WORK INSTRUCTION
Using the data that follows, return exactly the lines from the one that contains "2019 (636, 1711)" through the one that contains "September (658, 1861)", ends included.

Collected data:
####################

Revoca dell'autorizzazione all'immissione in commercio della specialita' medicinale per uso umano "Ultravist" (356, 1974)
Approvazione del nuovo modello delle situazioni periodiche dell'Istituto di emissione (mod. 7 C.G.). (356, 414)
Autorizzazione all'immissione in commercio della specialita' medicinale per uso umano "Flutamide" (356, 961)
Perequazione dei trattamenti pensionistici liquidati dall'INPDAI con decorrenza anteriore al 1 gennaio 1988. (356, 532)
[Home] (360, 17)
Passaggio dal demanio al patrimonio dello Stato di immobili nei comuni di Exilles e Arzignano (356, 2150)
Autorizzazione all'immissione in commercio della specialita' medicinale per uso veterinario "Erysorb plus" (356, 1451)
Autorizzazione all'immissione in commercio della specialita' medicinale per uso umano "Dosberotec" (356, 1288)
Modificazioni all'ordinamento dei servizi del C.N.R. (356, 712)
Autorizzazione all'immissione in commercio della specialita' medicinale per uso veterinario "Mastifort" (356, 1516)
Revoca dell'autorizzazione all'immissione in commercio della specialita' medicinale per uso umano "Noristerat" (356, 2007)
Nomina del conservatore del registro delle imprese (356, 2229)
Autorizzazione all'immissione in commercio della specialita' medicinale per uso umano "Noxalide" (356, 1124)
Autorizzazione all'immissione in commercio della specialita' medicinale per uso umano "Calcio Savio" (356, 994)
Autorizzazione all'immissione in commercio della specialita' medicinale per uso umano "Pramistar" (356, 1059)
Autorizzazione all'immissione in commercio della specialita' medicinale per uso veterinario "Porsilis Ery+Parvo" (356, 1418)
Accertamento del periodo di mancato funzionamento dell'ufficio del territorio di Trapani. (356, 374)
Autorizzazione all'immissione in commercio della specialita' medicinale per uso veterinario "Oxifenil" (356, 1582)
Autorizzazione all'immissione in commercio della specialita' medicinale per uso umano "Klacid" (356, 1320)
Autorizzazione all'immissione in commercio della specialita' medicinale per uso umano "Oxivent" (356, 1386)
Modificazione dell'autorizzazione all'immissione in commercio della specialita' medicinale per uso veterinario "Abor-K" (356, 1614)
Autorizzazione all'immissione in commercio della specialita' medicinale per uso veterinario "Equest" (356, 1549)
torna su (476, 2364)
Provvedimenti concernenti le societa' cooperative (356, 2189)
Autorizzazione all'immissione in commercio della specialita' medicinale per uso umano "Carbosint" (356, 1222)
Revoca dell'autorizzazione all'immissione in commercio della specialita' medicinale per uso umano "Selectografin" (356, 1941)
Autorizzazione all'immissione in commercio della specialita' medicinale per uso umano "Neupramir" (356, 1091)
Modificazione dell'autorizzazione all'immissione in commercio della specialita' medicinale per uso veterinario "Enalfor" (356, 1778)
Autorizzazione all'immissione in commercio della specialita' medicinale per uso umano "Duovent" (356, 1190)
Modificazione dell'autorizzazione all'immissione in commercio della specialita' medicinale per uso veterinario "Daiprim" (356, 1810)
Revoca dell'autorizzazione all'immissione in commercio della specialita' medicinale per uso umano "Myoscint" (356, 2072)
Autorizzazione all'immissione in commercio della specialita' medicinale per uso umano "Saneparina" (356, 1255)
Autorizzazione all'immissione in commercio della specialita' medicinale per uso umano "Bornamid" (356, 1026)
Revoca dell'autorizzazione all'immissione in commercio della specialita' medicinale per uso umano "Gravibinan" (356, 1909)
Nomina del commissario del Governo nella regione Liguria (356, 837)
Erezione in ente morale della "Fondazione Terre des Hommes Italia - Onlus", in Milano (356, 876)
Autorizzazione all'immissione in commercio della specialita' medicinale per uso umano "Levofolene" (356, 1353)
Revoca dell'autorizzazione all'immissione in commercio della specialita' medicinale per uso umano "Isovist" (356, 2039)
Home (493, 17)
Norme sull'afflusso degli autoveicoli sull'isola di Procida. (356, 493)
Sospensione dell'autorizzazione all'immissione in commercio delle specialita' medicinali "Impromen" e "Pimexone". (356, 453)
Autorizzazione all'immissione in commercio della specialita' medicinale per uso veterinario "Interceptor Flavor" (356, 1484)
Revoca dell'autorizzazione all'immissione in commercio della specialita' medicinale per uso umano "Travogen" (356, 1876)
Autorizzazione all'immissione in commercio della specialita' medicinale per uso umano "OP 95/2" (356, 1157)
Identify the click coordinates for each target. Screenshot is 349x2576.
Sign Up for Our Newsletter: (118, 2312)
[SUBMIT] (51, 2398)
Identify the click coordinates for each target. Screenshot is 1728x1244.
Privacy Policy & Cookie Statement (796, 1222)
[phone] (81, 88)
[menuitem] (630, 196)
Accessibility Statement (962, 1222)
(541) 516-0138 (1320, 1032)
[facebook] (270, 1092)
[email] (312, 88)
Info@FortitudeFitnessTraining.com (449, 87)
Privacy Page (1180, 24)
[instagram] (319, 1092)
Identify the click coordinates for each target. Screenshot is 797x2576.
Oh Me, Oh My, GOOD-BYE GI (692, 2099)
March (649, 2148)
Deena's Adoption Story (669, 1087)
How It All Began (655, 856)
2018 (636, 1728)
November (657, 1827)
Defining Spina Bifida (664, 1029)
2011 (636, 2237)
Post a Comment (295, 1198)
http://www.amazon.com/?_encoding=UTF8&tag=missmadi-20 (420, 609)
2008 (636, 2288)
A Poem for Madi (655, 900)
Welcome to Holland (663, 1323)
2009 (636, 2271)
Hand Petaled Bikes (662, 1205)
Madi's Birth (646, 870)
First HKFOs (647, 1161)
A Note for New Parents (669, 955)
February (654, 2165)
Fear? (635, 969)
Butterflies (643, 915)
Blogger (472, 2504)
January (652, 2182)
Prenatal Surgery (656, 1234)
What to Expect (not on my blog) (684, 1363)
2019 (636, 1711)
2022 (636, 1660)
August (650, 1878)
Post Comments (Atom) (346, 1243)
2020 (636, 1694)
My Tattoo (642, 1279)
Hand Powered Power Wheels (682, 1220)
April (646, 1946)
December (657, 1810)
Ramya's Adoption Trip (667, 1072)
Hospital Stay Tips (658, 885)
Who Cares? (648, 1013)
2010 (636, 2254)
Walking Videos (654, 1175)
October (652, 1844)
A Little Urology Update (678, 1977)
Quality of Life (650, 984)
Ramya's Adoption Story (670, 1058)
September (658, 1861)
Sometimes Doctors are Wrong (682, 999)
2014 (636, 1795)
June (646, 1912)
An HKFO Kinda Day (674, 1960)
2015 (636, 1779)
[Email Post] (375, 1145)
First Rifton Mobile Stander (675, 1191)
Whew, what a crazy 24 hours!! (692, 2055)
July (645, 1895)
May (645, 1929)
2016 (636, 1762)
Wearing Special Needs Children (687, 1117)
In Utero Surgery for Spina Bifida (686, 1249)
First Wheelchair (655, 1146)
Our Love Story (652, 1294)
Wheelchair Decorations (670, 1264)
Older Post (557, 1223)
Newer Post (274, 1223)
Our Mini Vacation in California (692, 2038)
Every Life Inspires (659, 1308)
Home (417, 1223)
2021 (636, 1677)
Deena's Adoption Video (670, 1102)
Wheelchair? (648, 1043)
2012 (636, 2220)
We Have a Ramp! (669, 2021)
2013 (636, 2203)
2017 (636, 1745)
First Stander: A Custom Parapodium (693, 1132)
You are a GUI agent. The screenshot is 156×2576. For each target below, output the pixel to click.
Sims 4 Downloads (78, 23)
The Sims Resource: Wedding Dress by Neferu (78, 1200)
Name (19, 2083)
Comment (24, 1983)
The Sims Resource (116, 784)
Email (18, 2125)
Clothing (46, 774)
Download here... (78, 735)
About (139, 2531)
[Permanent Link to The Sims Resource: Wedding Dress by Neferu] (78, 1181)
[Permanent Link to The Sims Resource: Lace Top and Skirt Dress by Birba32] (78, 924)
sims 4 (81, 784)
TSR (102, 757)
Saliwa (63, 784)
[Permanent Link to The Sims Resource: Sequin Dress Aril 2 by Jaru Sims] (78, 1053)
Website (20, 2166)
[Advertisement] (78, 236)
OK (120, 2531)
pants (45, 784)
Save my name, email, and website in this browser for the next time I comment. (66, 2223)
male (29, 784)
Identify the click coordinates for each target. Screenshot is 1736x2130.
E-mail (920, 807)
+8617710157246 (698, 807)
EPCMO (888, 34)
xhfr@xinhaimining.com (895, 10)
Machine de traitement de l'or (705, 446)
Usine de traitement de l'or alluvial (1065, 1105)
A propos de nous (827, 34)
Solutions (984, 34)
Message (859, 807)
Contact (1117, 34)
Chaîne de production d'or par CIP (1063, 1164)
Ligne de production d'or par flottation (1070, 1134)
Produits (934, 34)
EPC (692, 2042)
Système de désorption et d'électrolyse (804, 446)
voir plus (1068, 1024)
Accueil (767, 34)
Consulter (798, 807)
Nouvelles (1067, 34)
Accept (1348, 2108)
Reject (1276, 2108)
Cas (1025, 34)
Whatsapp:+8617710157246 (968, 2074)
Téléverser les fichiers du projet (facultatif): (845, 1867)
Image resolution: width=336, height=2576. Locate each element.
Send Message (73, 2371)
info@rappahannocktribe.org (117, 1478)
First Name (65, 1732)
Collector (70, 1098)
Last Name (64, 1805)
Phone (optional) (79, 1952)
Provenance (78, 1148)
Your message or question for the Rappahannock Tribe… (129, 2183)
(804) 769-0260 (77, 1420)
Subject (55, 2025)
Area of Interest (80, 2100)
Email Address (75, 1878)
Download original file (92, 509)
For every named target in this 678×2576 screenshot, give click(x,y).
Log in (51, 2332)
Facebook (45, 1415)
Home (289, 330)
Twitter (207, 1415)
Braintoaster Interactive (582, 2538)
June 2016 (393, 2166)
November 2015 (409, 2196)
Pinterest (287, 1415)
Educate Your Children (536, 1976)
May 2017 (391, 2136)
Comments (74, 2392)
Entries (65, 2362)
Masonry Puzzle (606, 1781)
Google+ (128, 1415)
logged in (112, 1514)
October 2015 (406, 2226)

####################

SOLUTION
2019 (636, 1711)
2022 (636, 1660)
August (650, 1878)
Post Comments (Atom) (346, 1243)
2020 (636, 1694)
My Tattoo (642, 1279)
Hand Powered Power Wheels (682, 1220)
April (646, 1946)
December (657, 1810)
Ramya's Adoption Trip (667, 1072)
Hospital Stay Tips (658, 885)
Who Cares? (648, 1013)
2010 (636, 2254)
Walking Videos (654, 1175)
October (652, 1844)
A Little Urology Update (678, 1977)
Quality of Life (650, 984)
Ramya's Adoption Story (670, 1058)
September (658, 1861)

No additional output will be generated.